While at KOME, Herrington was also known on air in the mornings as "Lefty", and was responsible for creating their "Hey Lefty! What time is it?" segment, where prominent musicians (including Van Halen, Grace Slick, Hall & Oates, Ian Hunter, the Greg Kihn Band, Kip Addotta, and Chevy Chase) would ask the question that prompted the announcement of the time.

By August 1981 Herrington was promoted to operations manager at KOME. In 1982 Herrington was still working as a disc jockey (as Mikel Hunter) at KLIV, and program director at KOME, however after station owners Infinity Broadcasting Corporation tried to bring in broadcasting consultants in 1982, Herrington left KOME by November 1982 in protest.
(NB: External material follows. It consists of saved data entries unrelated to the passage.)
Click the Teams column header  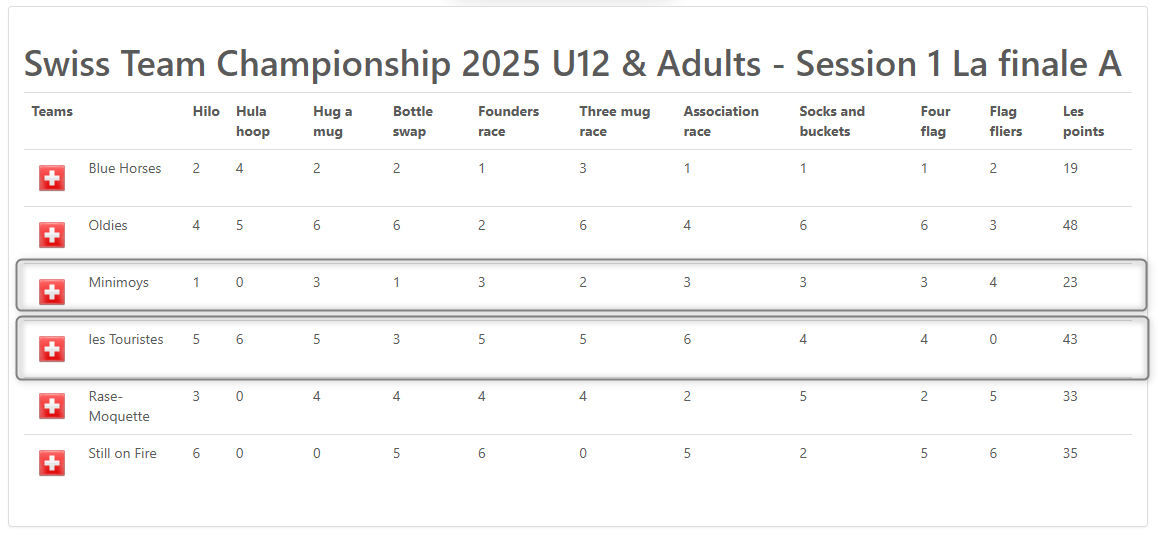pyautogui.click(x=52, y=111)
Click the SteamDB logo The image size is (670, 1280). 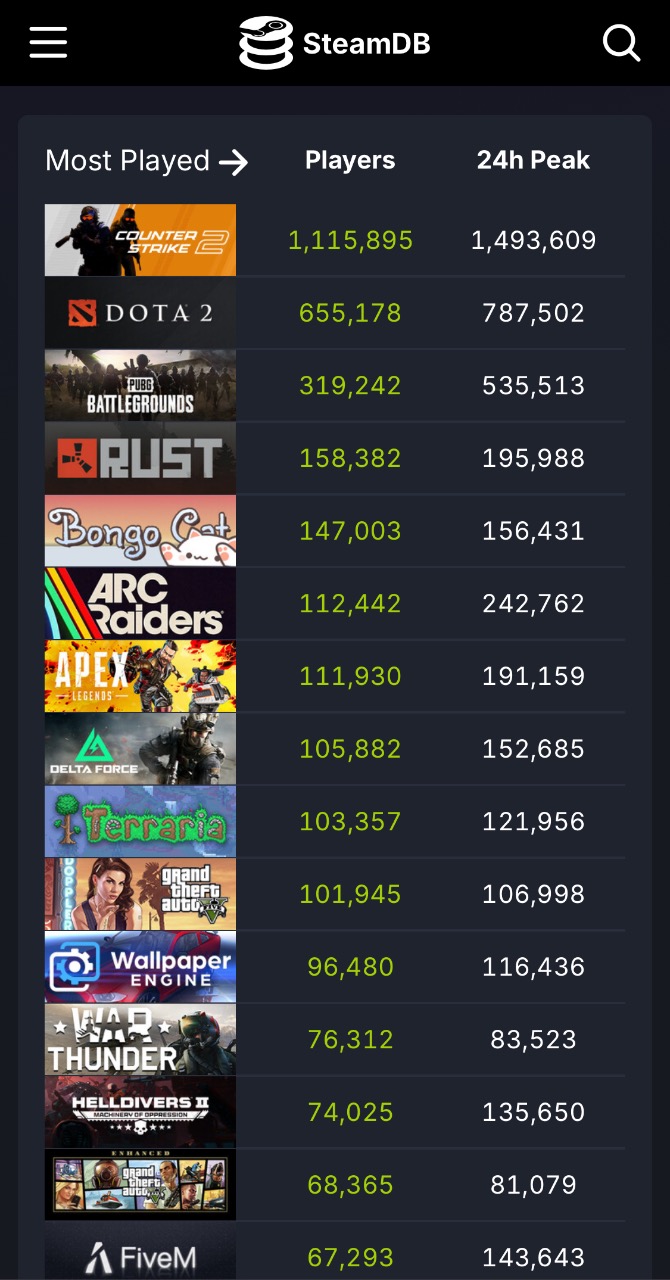[335, 43]
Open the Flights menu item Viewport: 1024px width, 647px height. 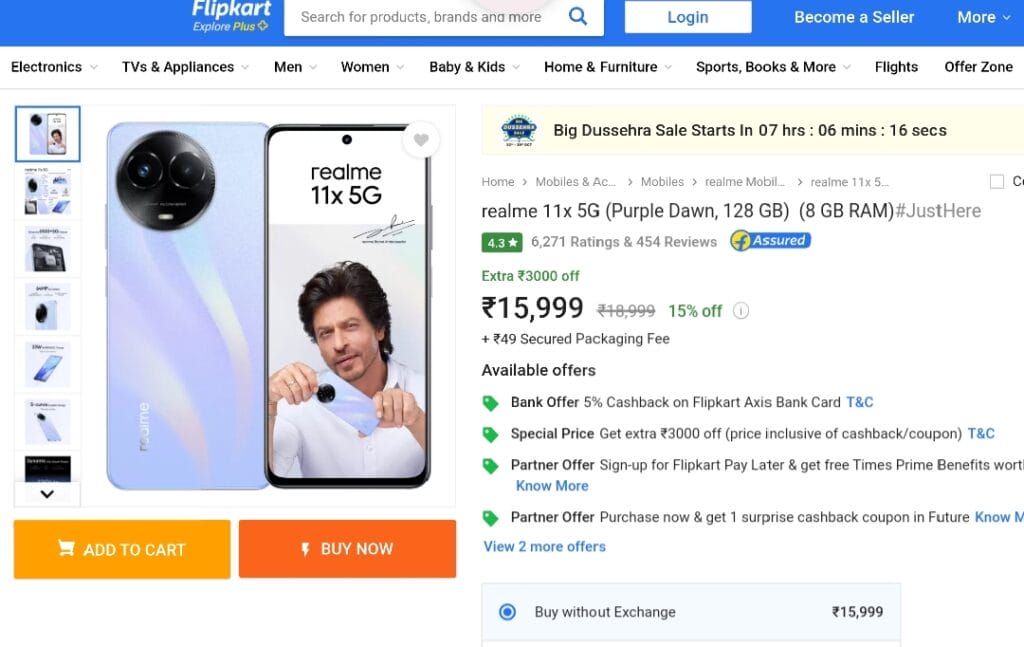pos(896,67)
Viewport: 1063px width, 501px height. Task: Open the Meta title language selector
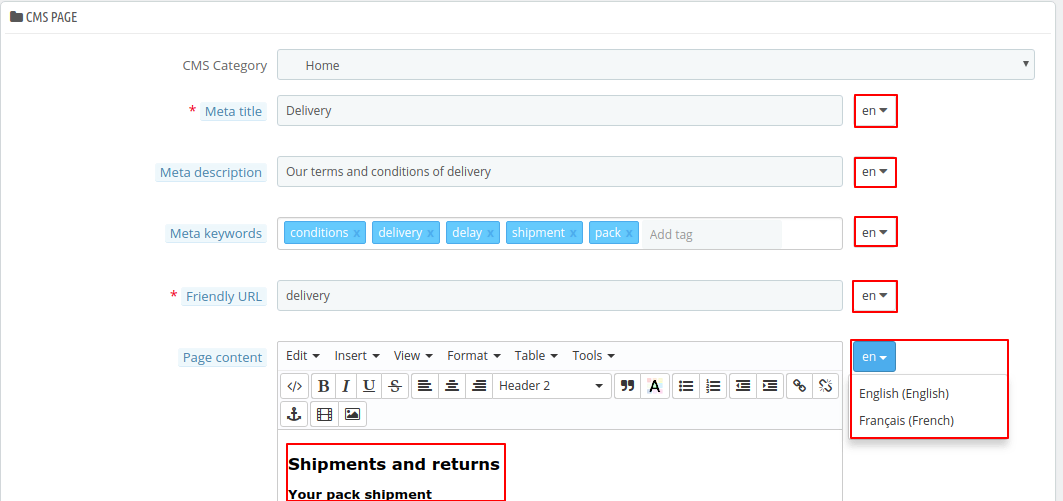coord(875,111)
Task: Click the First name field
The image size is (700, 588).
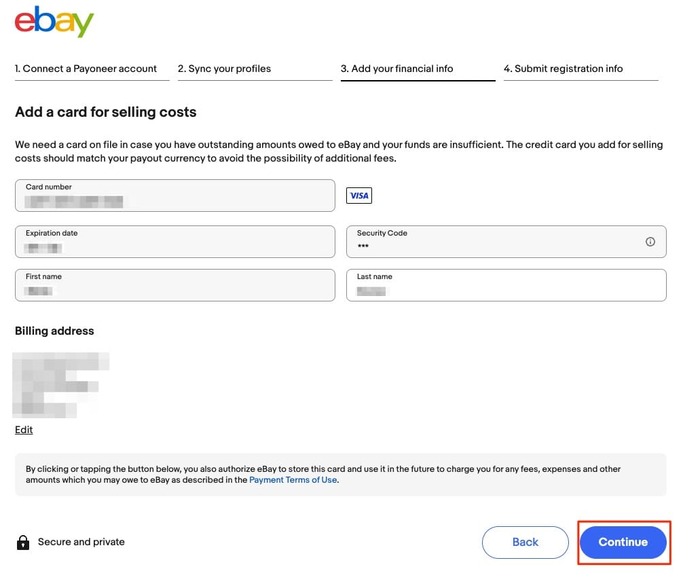Action: pos(175,284)
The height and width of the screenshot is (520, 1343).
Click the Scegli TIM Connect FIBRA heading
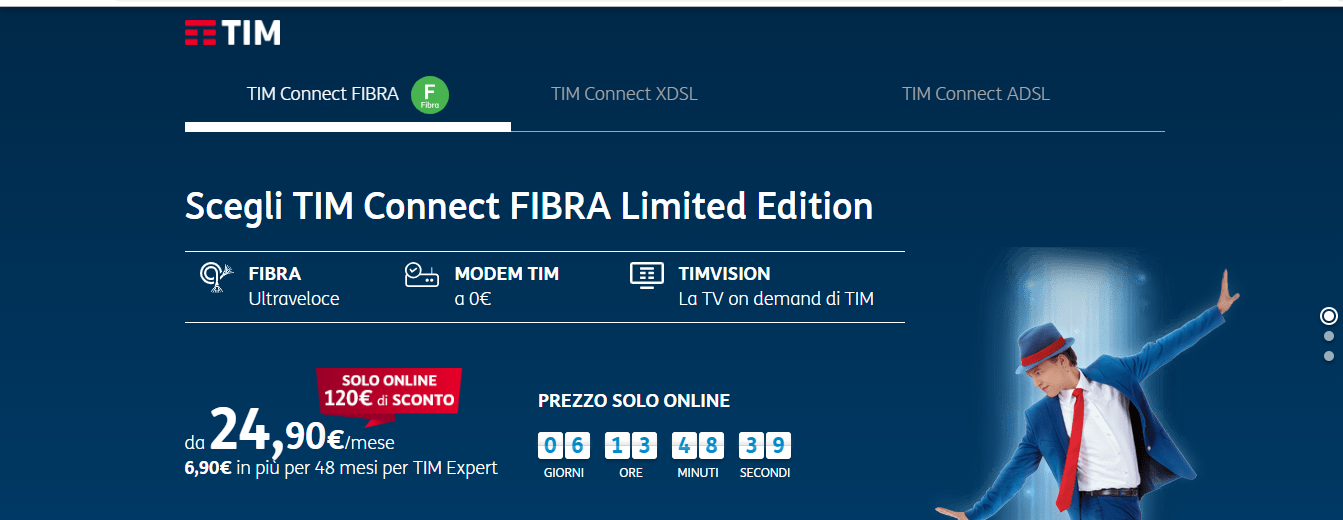(529, 206)
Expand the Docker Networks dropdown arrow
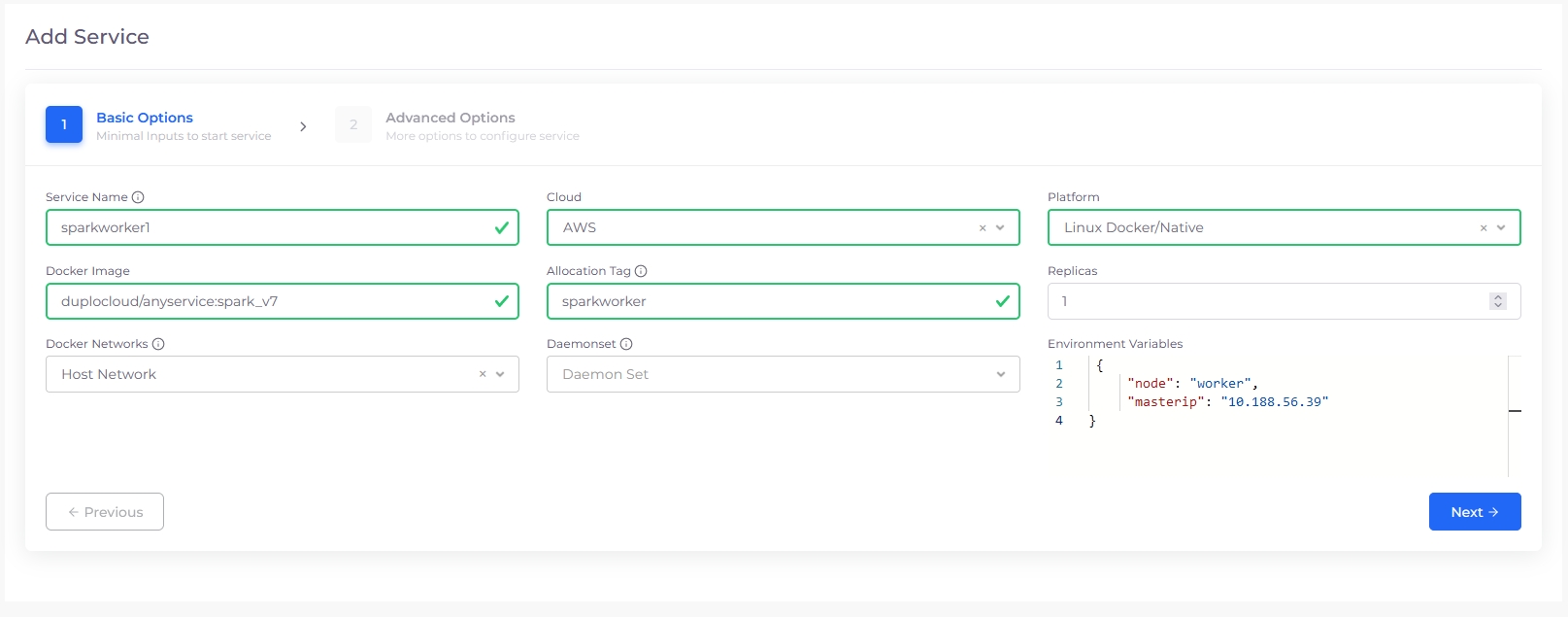This screenshot has height=617, width=1568. click(x=500, y=374)
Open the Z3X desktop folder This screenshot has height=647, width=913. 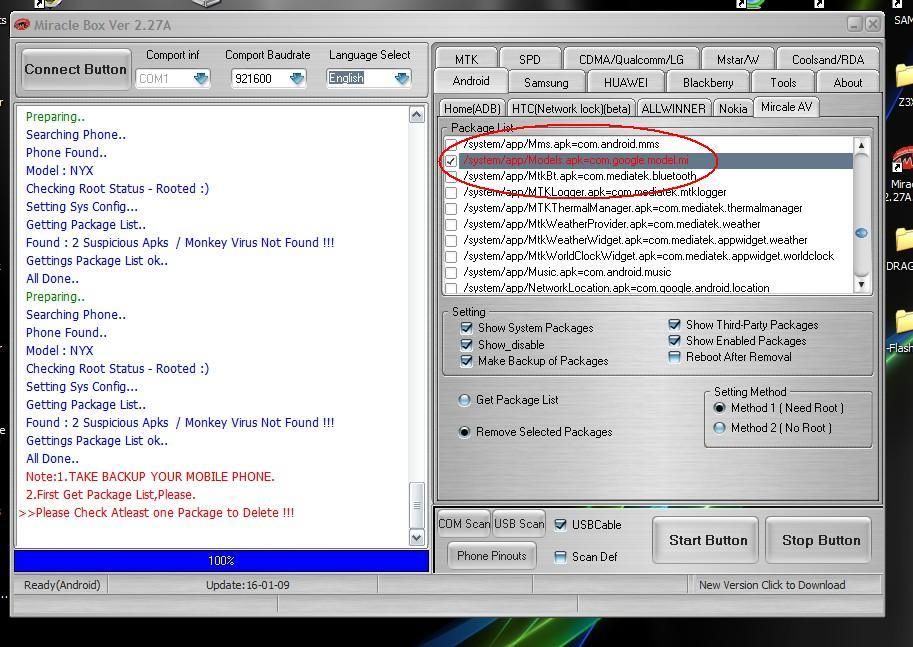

According to West, "KOME's heyday came to an end in 1982".

His voiceover career included being the national voice for Sears.

====Philadelphia (1984–1989)====
By November 1984 Herrington became program director at Metromedia's WIP (610 AM) in Philadelphia, Pennsylvania, which was then an Adult Contemporary station, with declining ratings. During his tenure, WIP transitioned initially toward light talk and music in the evening to become primarily a sports talk station.

====Las Vegas, Nevada====
Herrington operated Mikel Hunter Broadcast Services, a radio programming consulting company from Las Vegas.

====Napa, California====
A wine connoisseur, Herrington moved to the wine country, and hosted talk shows at KVON and KVYN in Napa, California. At KVYN Herrington was program director until his resignation in September 1992.

====Santa Rosa, California====
Herrington's last position in radio was as host of a talk show at KSRO in Santa Rosa, California.

==Postmortem developments==
In 2008, he was inducted into the Bay Area Radio Hall of Fame.